Trump’s No Tax on Tips policy would greatly help those in the service industry where many would-be blue-collar workers have had to take refuge. Like many other once-great cities with hollowed-out manufacturing bases, Milwaukee has sought to make up for some of it with hospitality and tourism. The biased mainstream media has made much of how little spending from the Republican National Convention trickled down to service industry workers. Removing taxes on tips would at least prevent Uncle Sam from reducing the one income stream that some service workers have to get ahead.
Trump’s No Tax on Overtime policy would reward workers who are working extra to compensate for the Biden-Harris inflation. It would also incentivize employers to allow workers more hours as it would constitute a raise that doesn’t come out of their pockets.

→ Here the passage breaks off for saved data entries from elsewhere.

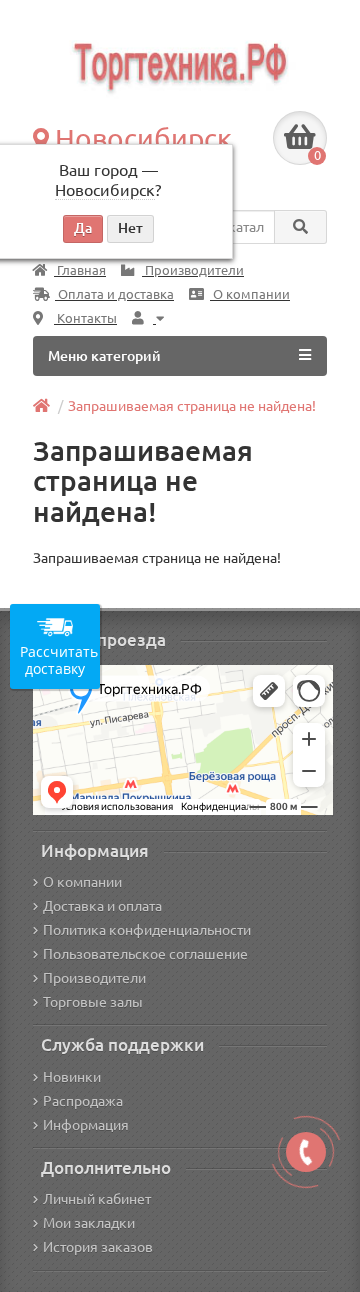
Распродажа (83, 1101)
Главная (80, 270)
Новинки (72, 1077)
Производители (193, 270)
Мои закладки (89, 1223)
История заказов (98, 1247)
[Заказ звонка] (306, 1152)
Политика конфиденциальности (147, 930)
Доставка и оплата (102, 906)
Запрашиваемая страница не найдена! (192, 406)
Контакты (85, 318)
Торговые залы (93, 1002)
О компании (250, 294)
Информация (86, 1125)
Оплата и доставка (114, 294)
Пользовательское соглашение (145, 954)
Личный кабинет (97, 1199)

As mentioned previously, over the past year, average manufacturing hours worked in Milwaukee have stagnated while average compensation has fallen.
Trump would also extend the 2017 tax cuts, which doubled the standard deduction. This disproportionately helps people making less than $75,000.
Social and economic factors make Dane County difficult for the fair trade message that Trump brings. Voter-rich Milwaukee, however, with hundreds of thousands of workers whom failed globalist policies have devastated provides the key to turning Wisconsin reliably Republican. Trump’s policies of ending Keynesian economics, trade deals that benefit American workers rather than international capital, and lower taxes for working-class people would help Milwaukee’s working class restore its city to its former glory.